Historically (pre-v10), it just used the pghost parameter:
conn->pgpass = PasswordFromFile(conn->pghost, conn->pgport,
conn->dbName, conn->pguser);
no ifs, ands, or buts, except for the fact that PasswordFromFile
replaces its hostname parameter with "localhost" if it's null or
matches the default socket directory. This is per the documentation
(see sections 34.1.2 and 34.15).
Since v10 we've got this:
char *pwhost = conn->connhost[i].host;
if (conn->connhost[i].type == CHT_HOST_ADDRESS &&
conn->connhost[i].host != NULL &&
conn->connhost[i].host[0] != '\0')
pwhost = conn->connhost[i].hostaddr;
conn->connhost[i].password =
passwordFromFile(pwhost,
conn->connhost[i].port,
conn->dbName,
conn->pguser,
conn->pgpassfile);
Now that's just bizarre on its face: take hostaddr if it's specified,
but only if host is also specified? And it certainly doesn't match
the documentation.
It's easy to demonstrate by testing that if you specify both host and
hostaddr, the search behavior is different now than it was pre-v10.

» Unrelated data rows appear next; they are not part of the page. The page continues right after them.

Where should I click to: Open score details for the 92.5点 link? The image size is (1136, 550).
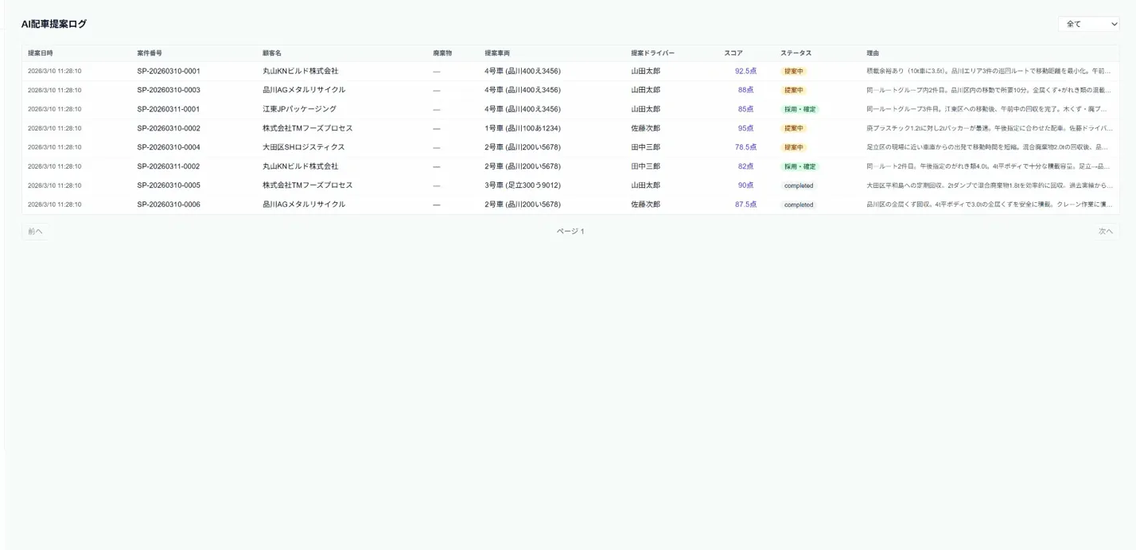click(x=745, y=71)
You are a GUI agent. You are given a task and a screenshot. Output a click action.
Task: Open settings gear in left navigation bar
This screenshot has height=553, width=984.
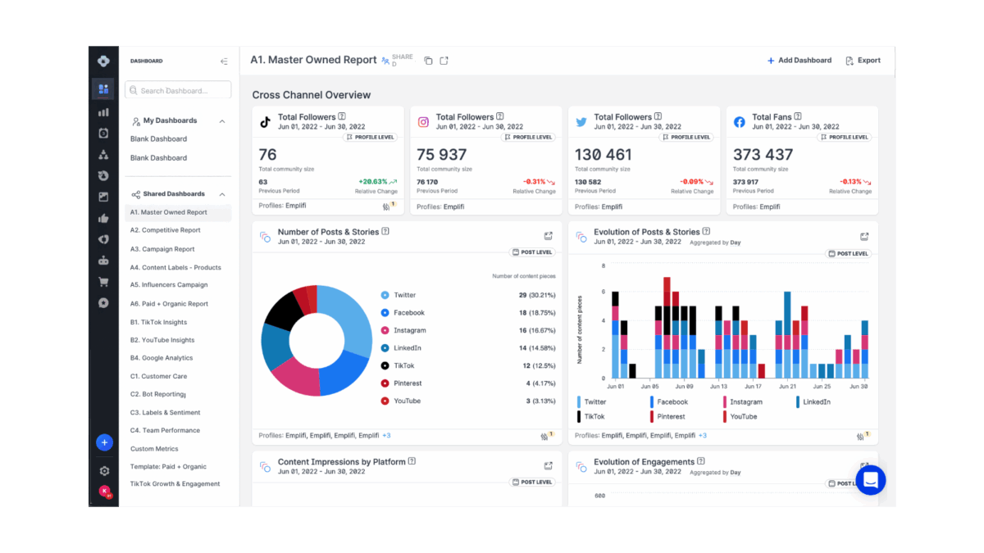click(x=104, y=471)
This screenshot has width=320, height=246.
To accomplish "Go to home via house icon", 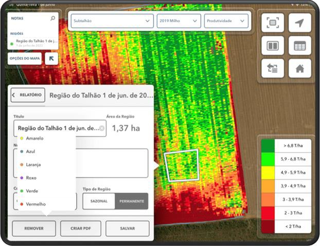I will [x=299, y=68].
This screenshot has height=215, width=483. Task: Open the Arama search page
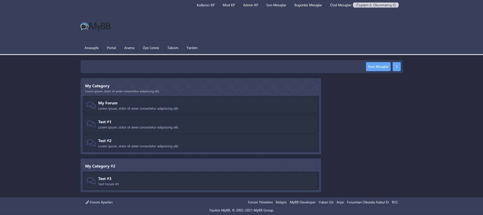[129, 48]
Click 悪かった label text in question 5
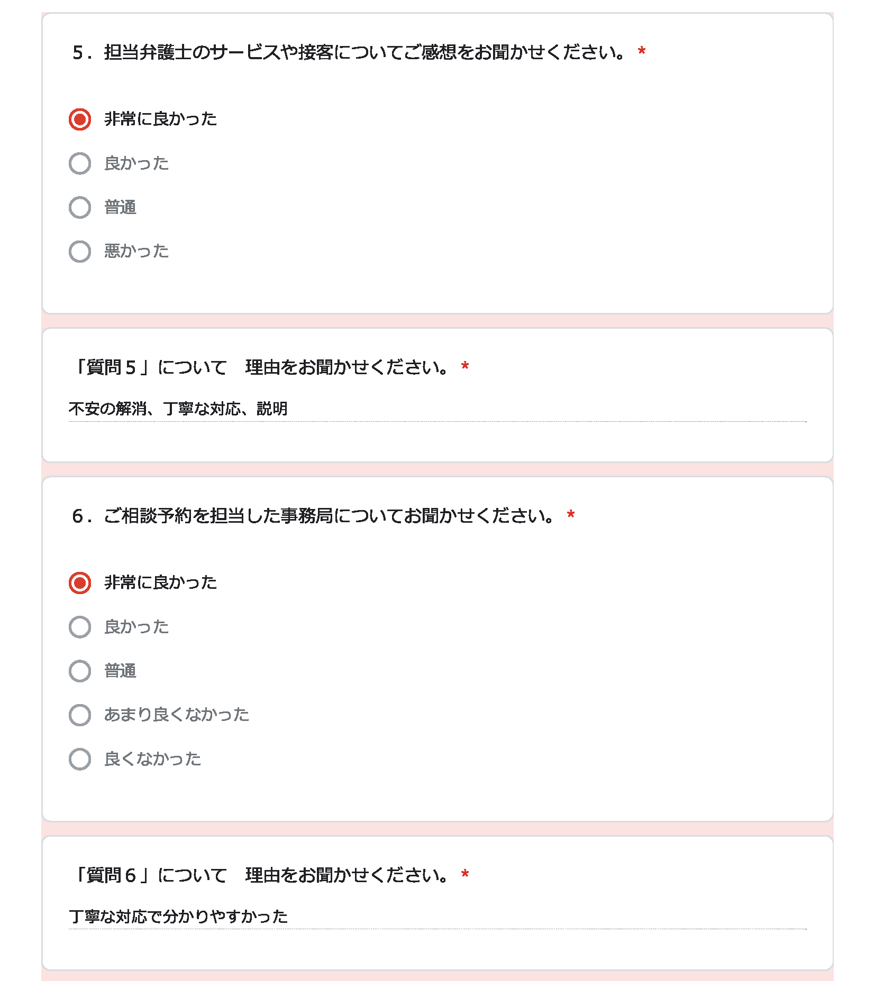875x981 pixels. [x=136, y=251]
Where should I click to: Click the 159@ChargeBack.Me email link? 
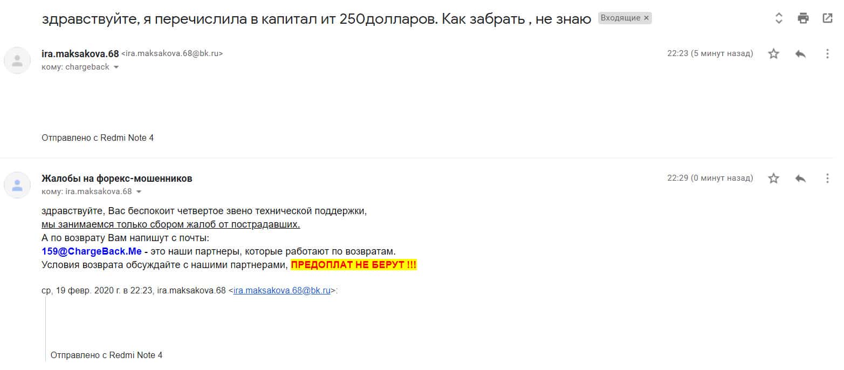point(91,251)
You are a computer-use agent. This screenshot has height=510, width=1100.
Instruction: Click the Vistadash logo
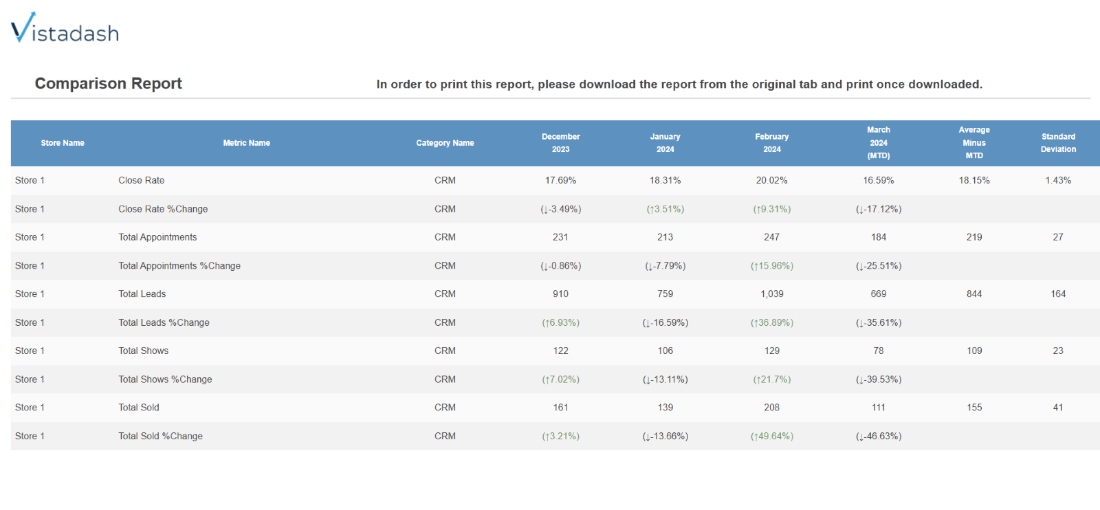tap(65, 28)
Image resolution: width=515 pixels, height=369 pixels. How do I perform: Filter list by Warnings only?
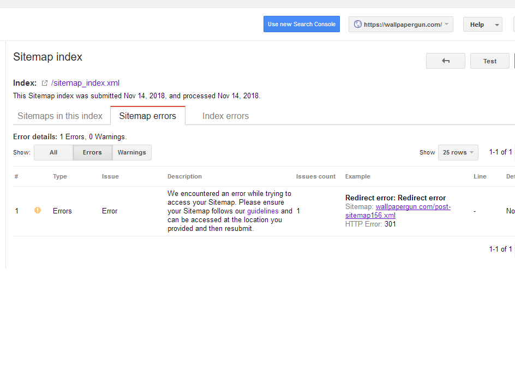tap(131, 152)
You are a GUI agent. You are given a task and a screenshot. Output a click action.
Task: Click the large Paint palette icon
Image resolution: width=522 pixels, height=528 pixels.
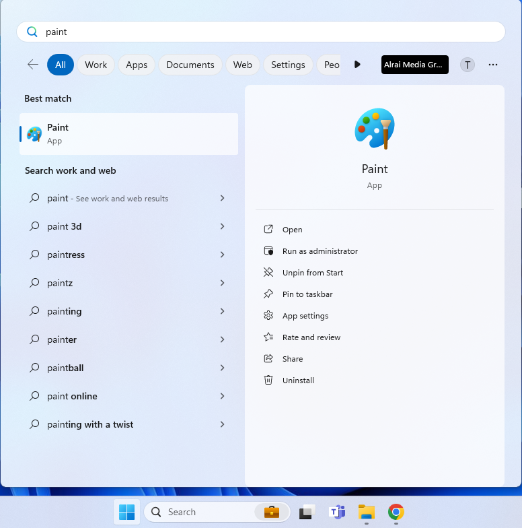tap(374, 129)
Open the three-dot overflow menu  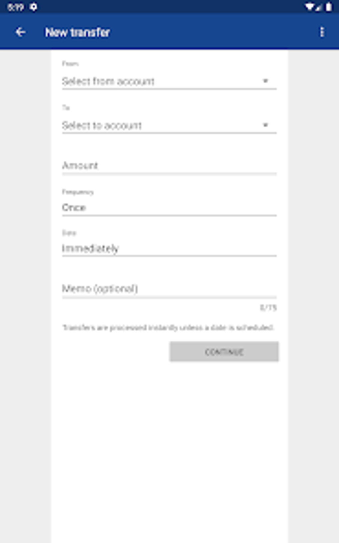pyautogui.click(x=322, y=32)
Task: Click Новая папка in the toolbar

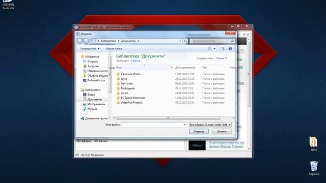Action: (114, 49)

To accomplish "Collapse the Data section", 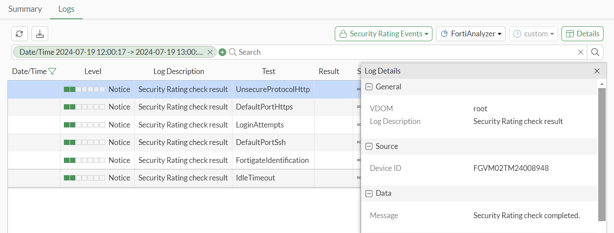I will [369, 193].
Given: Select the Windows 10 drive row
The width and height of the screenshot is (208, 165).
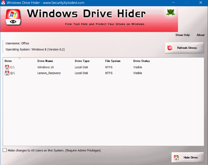Looking at the screenshot, I should tap(45, 67).

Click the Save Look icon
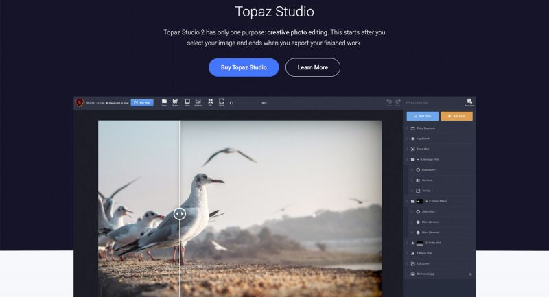click(x=469, y=102)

Given the lack of documentation change to match, that seems like a bug.
Digging in the git history, it seems this was inadvertently broken by
commit 274bb2b38, which allowed multiple entries in pghost but not
pghostaddr, with some rather inconsistent redefinitions of what the
internal values were. Commit bdac9836d tried to repair it, but it was
dependent on said inconsistency, and got broken again in commit 7b02ba62e
which allowed multiple hostaddrs and removed the inconsistent internal
representation. At no point did anyone change the docs.
So my first thought was that we should go back to the pre-v10 behavior
of considering only the host parameter, which it looks like would only
require removing the "if" bit above.
But on second thought, I'm not clear that the pre-v10 behavior is really
all that sane either. What it means is that if you specify only hostaddr,
the code will happily grab your localhost password and send it off to
whatever server hostaddr references. This is unlikely to be helpful,
and it could even be painted as a security breach --- the remote server
could ask for your password in plaintext and then capture it.
What seems like a saner definition is "use host if it's specified
(nonempty), else use hostaddr if it's specified (nonempty), else
fall back to localhost". That avoids sending a password somewhere
it doesn't belong, and allows a useful ~/.pgpass lookup in cases
where only hostaddr is given -- you just need to make an entry
with the numeric IP address in the host column.
I think it's not too late to make v11 work that way, but I wonder
what we ought to do in v10. Comments?